Ostpreußenschule 2007; hpt © Verein für Stadtteilkultur im Münchner Nordosten e.V.
Ostpreußenschule 2007; hpt © Verein für Stadtteilkultur im Münchner Nordosten e.V.

Grundschule an der Ostpreußenstraße

Ostpreußenstraße 88

Englschalking

Die starke Bau- und Siedlungstätigkeit in den 1920er Jahren im Münchner Nordosten machte auch den Bau eines neuen Schulgebäudes zwingend. 563 Schüler musste 1934 die aus allen Nähten platzende einzige Schule an der Schnorr-von-Carolsfeld-Straße in Englschalking aufnehmen. Dies war nur im Schichtunterricht möglich, die restlichen 1000 schulpflichtigen Kinder wurden auf benachbarte Schulen in Bogenhausen, Haidhausen, und Berg am Laim verlegt.
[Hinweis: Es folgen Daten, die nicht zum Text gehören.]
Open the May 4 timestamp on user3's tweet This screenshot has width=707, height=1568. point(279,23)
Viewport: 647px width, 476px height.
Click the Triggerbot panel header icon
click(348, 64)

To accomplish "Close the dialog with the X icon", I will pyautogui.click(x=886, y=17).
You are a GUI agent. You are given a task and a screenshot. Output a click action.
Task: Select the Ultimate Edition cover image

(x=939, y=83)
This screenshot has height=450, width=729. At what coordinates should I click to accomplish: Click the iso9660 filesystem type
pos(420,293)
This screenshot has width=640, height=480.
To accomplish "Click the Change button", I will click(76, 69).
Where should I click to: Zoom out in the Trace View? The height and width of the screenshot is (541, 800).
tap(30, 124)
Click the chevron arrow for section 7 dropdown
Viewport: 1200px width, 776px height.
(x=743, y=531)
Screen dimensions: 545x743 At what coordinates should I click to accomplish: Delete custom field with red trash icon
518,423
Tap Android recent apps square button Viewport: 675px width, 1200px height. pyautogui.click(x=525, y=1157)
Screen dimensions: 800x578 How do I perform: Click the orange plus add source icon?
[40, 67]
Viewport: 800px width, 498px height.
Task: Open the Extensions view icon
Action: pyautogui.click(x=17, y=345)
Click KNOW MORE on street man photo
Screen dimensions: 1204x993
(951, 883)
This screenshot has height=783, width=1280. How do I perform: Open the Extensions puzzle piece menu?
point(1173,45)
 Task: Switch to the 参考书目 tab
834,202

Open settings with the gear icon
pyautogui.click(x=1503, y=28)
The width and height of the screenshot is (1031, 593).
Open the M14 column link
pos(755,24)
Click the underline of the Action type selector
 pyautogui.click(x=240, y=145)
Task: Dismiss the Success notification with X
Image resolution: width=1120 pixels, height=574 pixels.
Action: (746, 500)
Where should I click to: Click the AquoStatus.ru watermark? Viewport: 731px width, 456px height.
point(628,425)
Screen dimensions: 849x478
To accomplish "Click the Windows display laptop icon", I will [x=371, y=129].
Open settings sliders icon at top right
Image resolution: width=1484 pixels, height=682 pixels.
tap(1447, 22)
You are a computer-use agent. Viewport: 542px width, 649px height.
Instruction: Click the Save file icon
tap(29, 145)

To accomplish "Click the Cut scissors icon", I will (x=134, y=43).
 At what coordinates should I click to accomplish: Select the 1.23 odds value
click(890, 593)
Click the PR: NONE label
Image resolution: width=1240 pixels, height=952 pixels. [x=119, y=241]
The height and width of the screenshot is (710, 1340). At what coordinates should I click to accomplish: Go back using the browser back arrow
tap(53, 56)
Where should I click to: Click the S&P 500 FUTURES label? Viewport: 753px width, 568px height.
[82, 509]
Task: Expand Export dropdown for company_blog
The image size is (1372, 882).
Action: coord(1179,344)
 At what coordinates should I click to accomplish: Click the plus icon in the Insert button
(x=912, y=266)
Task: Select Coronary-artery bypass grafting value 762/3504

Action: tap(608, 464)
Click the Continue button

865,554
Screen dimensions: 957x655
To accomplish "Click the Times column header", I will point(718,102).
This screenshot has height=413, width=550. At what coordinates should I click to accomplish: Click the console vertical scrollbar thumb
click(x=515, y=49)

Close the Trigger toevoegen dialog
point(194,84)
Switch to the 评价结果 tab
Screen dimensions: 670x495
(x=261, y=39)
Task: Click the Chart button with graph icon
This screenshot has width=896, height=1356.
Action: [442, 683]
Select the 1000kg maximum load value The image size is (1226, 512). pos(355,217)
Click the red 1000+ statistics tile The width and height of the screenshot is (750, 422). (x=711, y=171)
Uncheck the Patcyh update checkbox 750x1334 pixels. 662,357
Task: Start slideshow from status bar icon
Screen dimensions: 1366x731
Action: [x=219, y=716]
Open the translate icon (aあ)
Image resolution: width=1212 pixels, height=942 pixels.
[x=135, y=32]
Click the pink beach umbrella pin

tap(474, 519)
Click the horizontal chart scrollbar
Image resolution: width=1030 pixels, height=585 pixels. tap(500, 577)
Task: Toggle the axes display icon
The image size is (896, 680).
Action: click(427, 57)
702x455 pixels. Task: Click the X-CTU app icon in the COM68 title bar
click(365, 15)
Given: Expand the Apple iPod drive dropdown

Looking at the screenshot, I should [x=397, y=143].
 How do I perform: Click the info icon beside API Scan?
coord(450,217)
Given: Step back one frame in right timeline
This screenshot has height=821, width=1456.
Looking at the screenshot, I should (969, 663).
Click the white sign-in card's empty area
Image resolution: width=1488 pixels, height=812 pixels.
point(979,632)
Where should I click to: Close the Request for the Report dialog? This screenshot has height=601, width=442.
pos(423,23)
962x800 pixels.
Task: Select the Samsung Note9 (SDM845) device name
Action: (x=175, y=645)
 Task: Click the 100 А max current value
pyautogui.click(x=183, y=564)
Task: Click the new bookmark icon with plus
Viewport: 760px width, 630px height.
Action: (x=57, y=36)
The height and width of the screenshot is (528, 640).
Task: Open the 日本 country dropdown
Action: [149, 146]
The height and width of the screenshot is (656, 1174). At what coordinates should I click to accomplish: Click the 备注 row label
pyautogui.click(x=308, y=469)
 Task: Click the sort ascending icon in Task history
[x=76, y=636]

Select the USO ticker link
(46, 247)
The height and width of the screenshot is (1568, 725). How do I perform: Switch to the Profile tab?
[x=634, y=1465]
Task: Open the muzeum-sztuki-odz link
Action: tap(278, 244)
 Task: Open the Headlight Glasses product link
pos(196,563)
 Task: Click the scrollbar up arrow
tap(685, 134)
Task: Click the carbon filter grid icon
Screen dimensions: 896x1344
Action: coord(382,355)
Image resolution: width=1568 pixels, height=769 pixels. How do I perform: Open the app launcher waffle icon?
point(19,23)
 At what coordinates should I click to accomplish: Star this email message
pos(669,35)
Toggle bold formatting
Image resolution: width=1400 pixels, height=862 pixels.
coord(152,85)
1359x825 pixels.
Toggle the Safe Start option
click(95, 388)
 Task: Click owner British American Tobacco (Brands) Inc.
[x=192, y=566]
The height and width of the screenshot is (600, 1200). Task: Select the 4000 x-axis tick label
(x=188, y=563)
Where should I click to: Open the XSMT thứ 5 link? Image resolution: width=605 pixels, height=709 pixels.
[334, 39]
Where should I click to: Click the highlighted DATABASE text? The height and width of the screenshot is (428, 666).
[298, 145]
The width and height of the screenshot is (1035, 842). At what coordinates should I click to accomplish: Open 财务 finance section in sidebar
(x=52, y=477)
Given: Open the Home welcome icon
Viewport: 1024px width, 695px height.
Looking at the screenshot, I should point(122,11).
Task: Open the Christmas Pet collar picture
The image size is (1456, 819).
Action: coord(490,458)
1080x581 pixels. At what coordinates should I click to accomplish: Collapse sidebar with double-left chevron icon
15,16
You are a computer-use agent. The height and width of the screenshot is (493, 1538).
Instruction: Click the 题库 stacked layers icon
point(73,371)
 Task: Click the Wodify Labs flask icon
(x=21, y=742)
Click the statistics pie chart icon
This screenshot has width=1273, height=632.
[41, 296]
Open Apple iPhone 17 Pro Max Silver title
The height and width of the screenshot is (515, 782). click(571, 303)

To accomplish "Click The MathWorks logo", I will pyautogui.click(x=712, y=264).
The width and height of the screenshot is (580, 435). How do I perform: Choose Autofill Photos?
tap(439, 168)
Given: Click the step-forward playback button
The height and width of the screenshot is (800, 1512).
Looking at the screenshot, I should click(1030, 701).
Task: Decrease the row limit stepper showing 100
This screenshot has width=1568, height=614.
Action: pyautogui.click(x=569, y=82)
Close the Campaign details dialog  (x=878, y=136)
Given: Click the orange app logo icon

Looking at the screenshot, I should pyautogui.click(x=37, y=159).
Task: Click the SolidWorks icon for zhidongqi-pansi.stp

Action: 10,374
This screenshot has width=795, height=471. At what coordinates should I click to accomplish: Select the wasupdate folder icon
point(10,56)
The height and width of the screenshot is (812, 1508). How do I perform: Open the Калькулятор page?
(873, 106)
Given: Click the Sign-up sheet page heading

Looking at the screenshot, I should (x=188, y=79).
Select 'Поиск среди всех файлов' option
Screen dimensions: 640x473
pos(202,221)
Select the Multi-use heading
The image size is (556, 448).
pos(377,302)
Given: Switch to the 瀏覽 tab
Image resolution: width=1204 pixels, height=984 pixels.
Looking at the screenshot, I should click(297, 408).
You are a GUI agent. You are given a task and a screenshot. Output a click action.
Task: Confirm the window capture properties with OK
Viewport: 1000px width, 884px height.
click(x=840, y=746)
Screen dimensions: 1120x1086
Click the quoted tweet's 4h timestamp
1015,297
Die Planung der Grundschule an der Ostpreußenstraße übernahm Stadtbaurat Hermann Leitenstorfer (1886–1972), der Erbauer des ersten Münchner Hochhauses in der Blumenstraße. Gebaut wurden:

23 Klassenzimmer

Filmsaal

Turnhalle

Gymnastikraum

Schulbrausebad

Brause- und Wannenbad für die Bevölkerung

Mütterberatungsstelle

Gerätehaus für die freiwillige Feuerwehr

Luftschutz- und Hitlerjugendräume im Keller

Offiziantenwohnung

Volksbücherei im Gasreglerhaus

Schulhof mit Schulgarten, Aschenbahn und Sprunggrube für den Sport

Im Mai 1936 konnten 917 Schüler in 20 Klassen (Klassendurchschnitt 47 Kinder) in das neue Haus einziehen. Zur Erinnerung an die Schlacht bei Tannenberg im Jahr 1914 erhielt die Schule den Namen „Tannenbergschule“.